FRAGMENTO PARA LEER:
───

CARLOS ARMANDO CARDOZO
La obsesión enfermiza con la que la desigualdad es señalada como uno de los principales problemas a erradicar en Bolivia ha sido moneda de curso corriente para los diferentes gobiernos que han pasado por Palacio, desde la Revolución Nacional de 1952 ha quedado impreso en la mente de los bolivianos que el origen de todos los males, pobreza y subdesarrollo es consecuencia de una distribución de recursos inclinada deliberadamente hacia los sectores acomodados, minorías, previniendo a los sectores más vulnerables, mayorías, de dar ese salto de calidad y mejorar su nivel de vida.
El futuro utópico donde Bolivia pueda abrazar la modernidad y despojarse de ese abrigo deshilachado y viejo de país de tercer mundo, se vislumbra a partir del camino en contra de la desigualdad, desigualdad material, donde se tiene la participación inequívoca del Estado, con diversos matices, como medio para lograr el objetivo final mediante programas sociales, la universalización de bienes y servicios mínimos para estandarizar un nivel mínimo de calidad de vida que escape a la línea de la pobreza. Desde las más grandes ciudades hasta la localidad más remota del territorio.
Esta visión humanista cala muy bien en los sectores desprotegidos, porque ven una alternativa real que escapa a su responsabilidad y es delegada a un ente superior que será el encargado de preocuparse por su cumplimiento, independiente de los nombres que administren las instituciones que componen al Estado, este camino está refrendado por las conquistas sociales instaladas en la historia, haciendo eco permanente para finalmente ratificarse generación tras generación.
Este tipo de ideas son alimentadas permanentemente por el sistema que rige Bolivia: la educación a través de todos sus operadores ha ejercido un rol de difusión y “acomplejamiento” en el que se refuerza la idea central de víctima y agresor a través de la historia. Una forma conveniente para justificar una respuesta violenta, que únicamente busca la defensa frente a la agresión, legitima, por cierto, dado que la lógica dicta sencillamente que sin agresor no existe la necesidad de responder con violencia.

───

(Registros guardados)
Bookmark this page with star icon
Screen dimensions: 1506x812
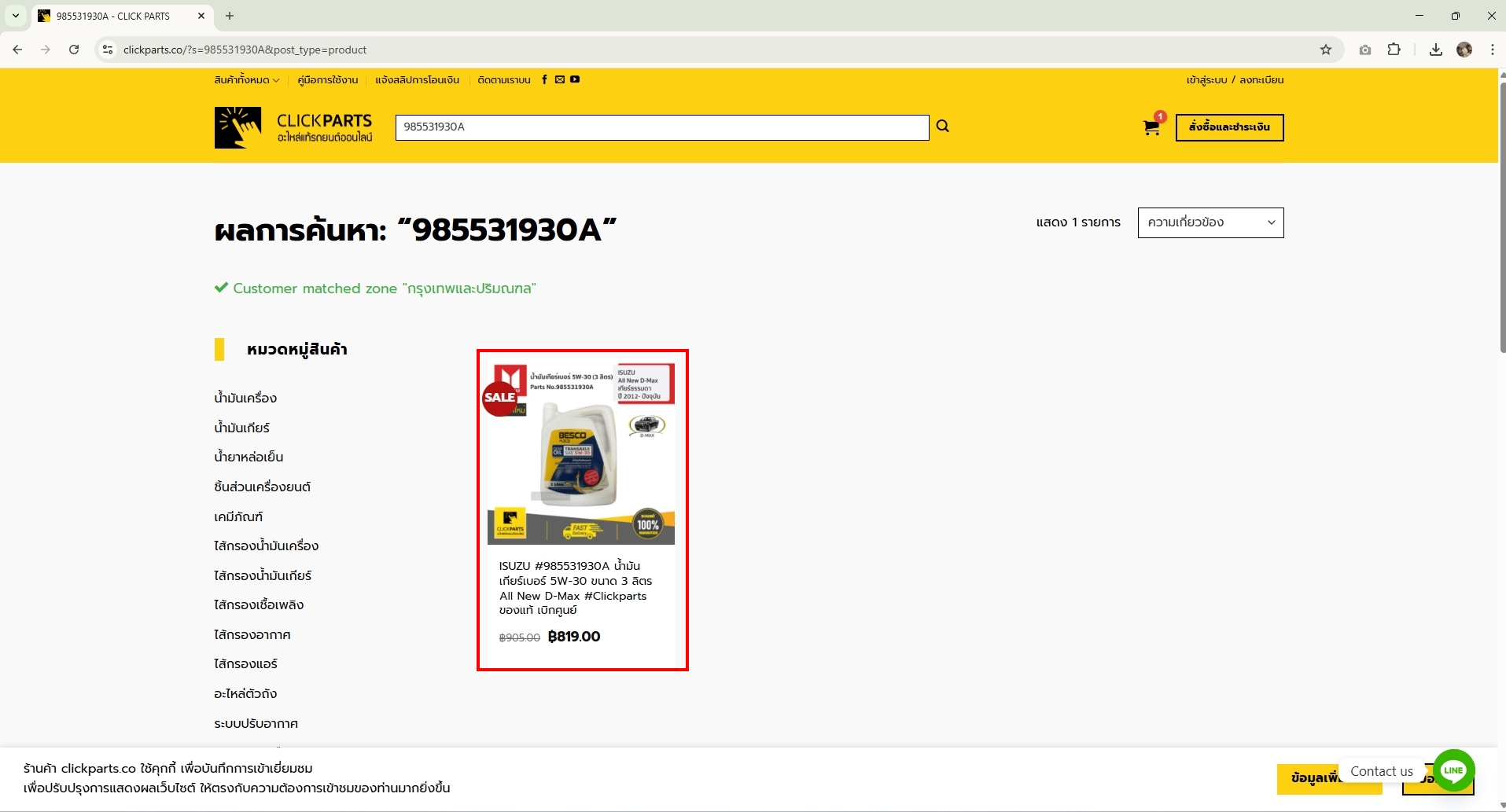[x=1326, y=50]
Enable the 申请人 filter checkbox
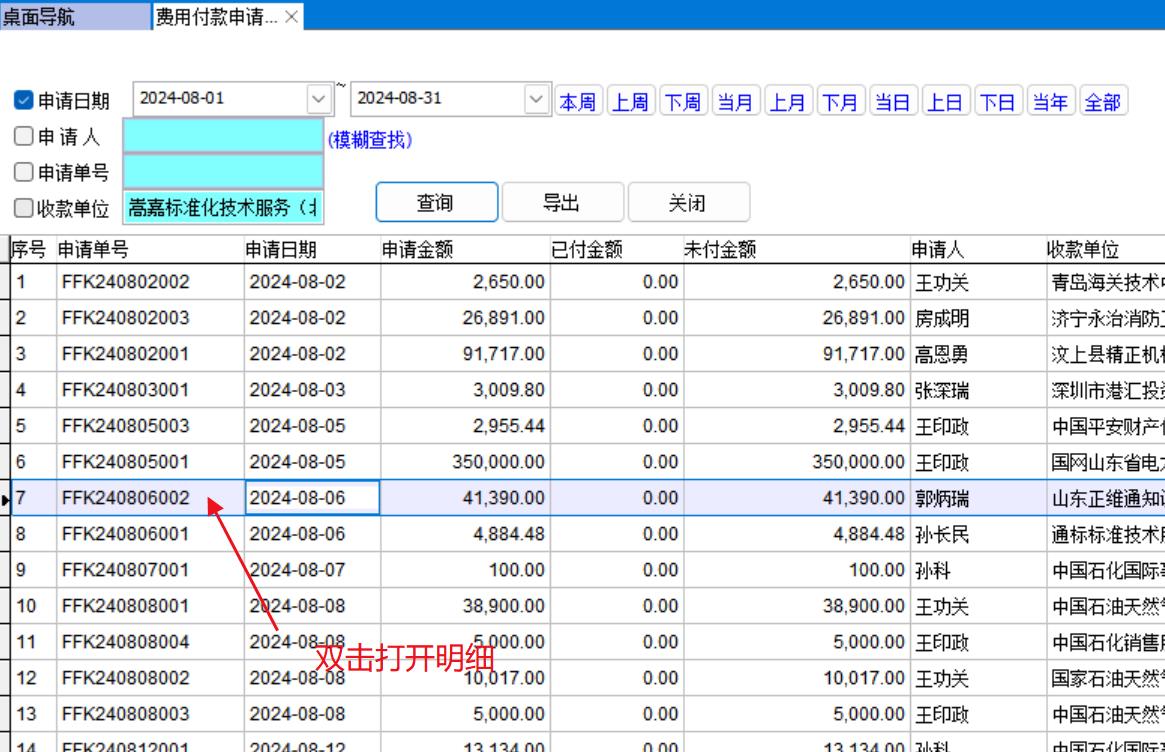 (x=24, y=137)
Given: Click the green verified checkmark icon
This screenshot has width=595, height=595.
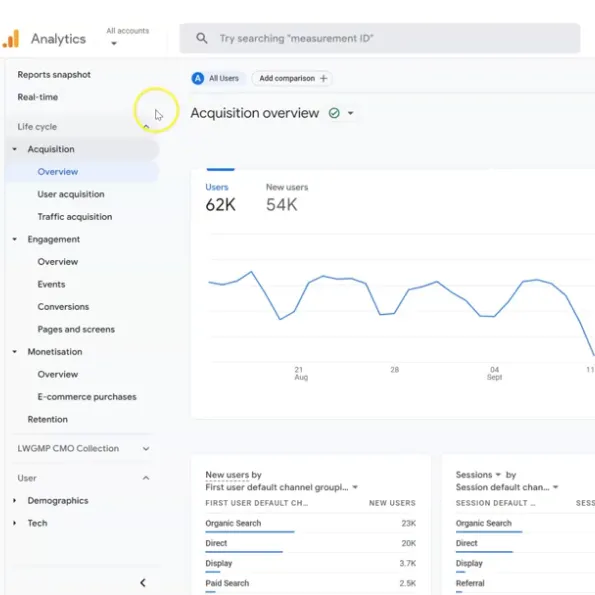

───

TAREAS ESCRITAS:
**1.** Copia el fragmento sobre la desigualdad en Bolivia comenzando en "CARLOS ARMANDO CARDOZO" y terminando en "nivel de vida.", y sustituye "desigualdad" por "inequidad".
**2.** Retoma el fragmento sobre la desigualdad en Bolivia y continúalo a partir de su última oración.

RESPUESTAS POR TAREA:
**1.**
CARLOS ARMANDO CARDOZO
La obsesión enfermiza con la que la inequidad es señalada como uno de los principales problemas a erradicar en Bolivia ha sido moneda de curso corriente para los diferentes gobiernos que han pasado por Palacio, desde la Revolución Nacional de 1952 ha quedado impreso en la mente de los bolivianos que el origen de todos los males, pobreza y subdesarrollo es consecuencia de una distribución de recursos inclinada deliberadamente hacia los sectores acomodados, minorías, previniendo a los sectores más vulnerables, mayorías, de dar ese salto de calidad y mejorar su nivel de vida.

**2.**
Aquel que ha perfeccionado la gestión de la violencia es conocido de la misma forma trascendiendo el tiempo, Estado, no interesan mucho los nombres que pasan de manera coyuntural por sus puestos de poder. Al final la violencia es justificada a cambio de lograr objetivos superiores, que al tener la difícil tarea de “redistribuir” los recursos otrora inclinados hacia las minorías más ricas del país utilizaran todos los medios a disposición para lograr tal cometido, incluida la violencia.
Aquellos individuos que dependen de un ente superior para asumir decisiones en su nombre, establecer los parámetros de moralidad y definir el nivel de vida al que se puede aspirar los priva definitivamente de todas las capacidades para buscar su proyecto de vida, establecer vínculos o nexos con otros individuos y sobre todo comprender que no es necesario tener un lazo de consanguineidad o afinidad con un tercero, basta únicamente con comprender la importancia fundamental de la vida, la propiedad privada y la libertad.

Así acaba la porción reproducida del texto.